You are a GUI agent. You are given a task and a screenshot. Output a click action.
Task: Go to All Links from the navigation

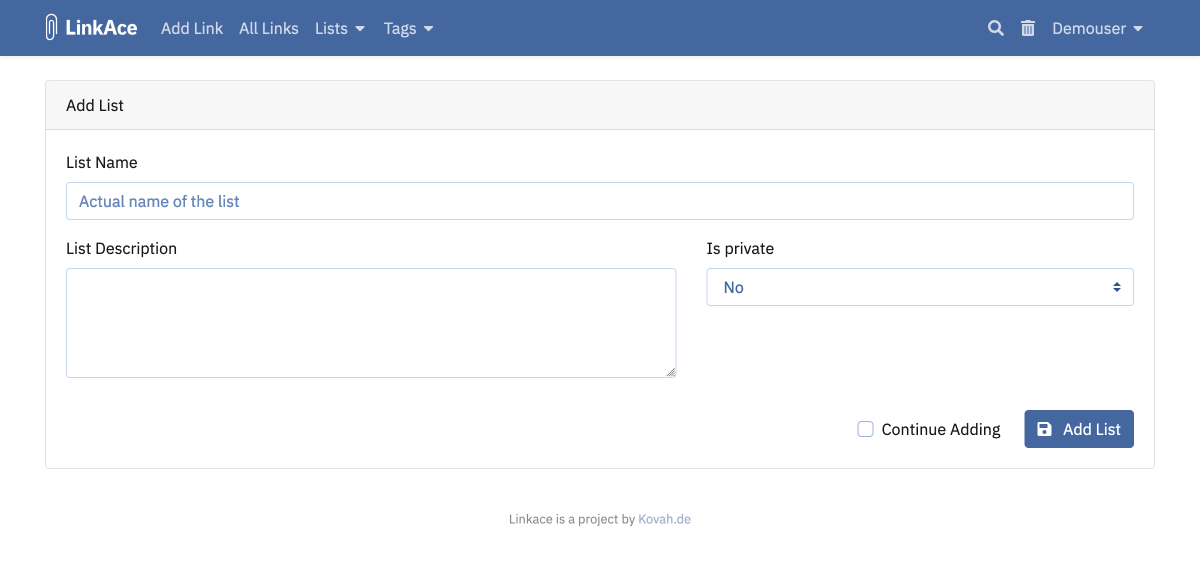pos(268,28)
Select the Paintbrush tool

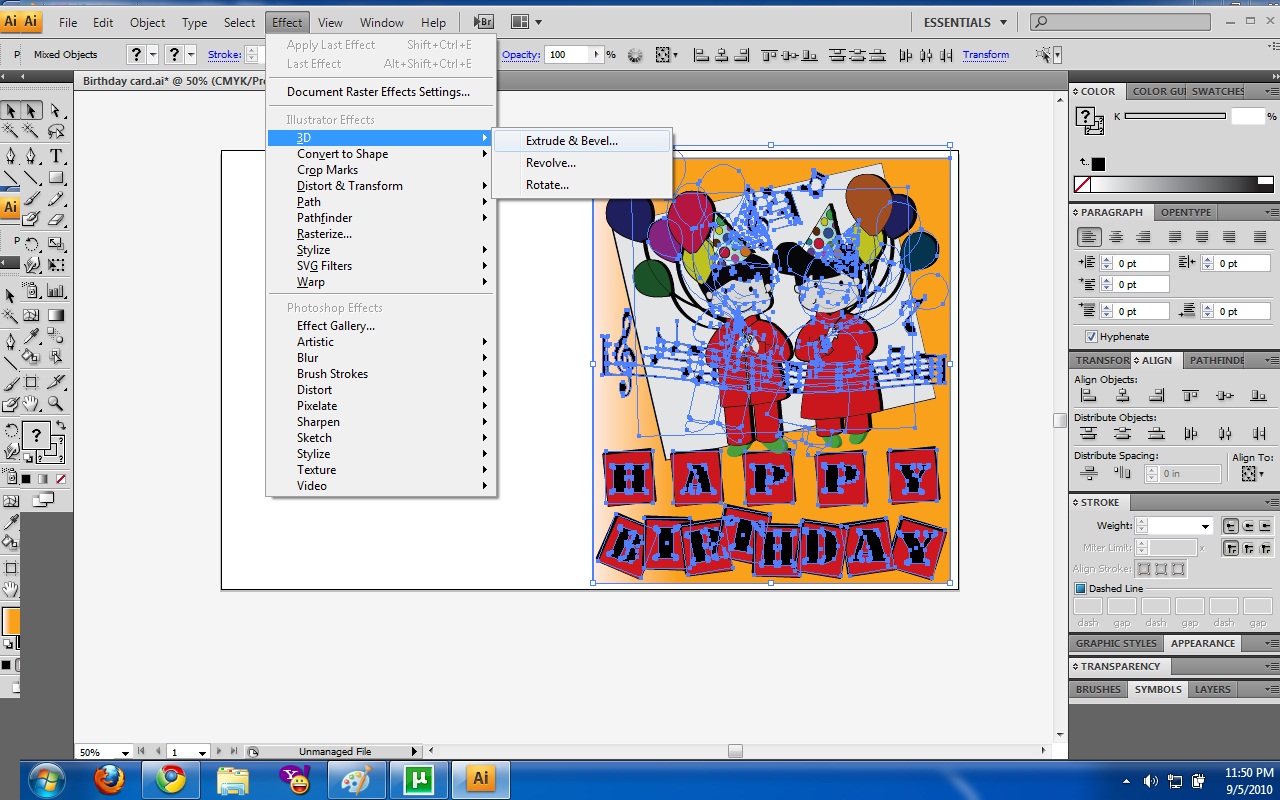[31, 199]
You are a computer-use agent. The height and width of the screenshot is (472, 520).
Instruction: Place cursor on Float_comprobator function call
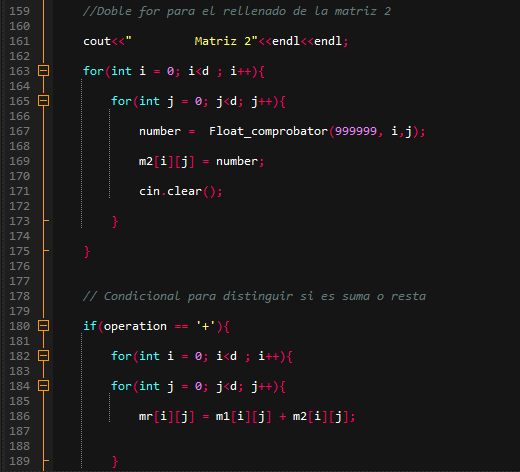coord(268,131)
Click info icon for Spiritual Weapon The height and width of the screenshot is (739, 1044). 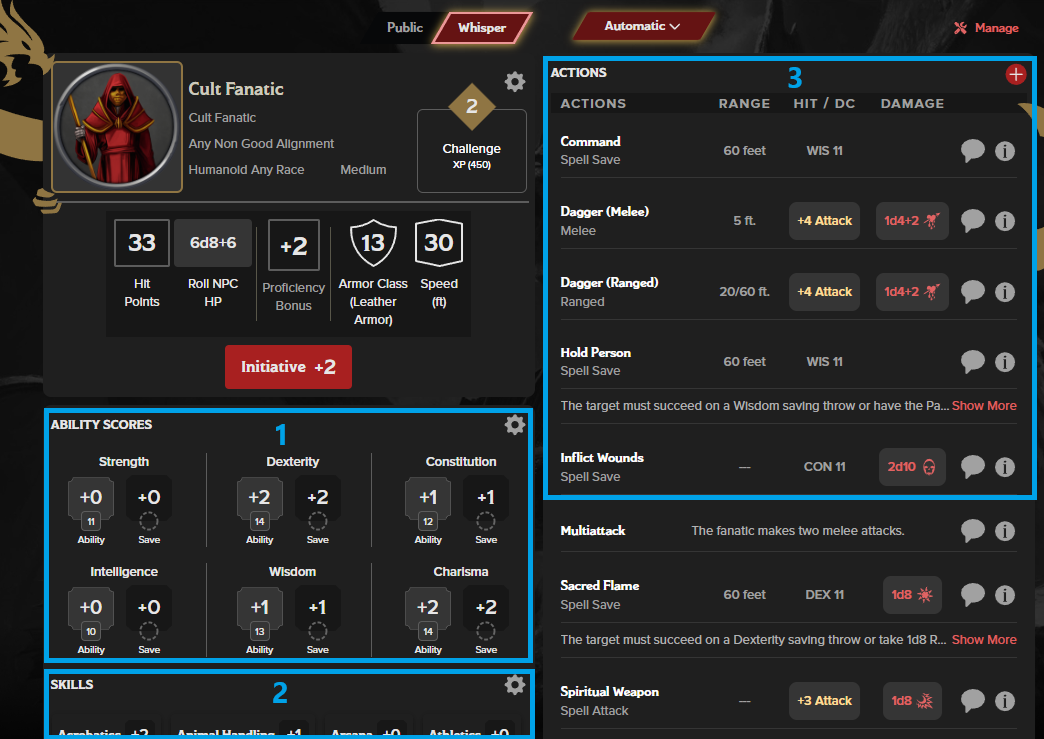tap(1005, 701)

====================

INSTRUCTIONS FOR THE TASK>
Count the lines above that contain the word "agent", and reply with only that number.

PROBLEM SOLUTION>
2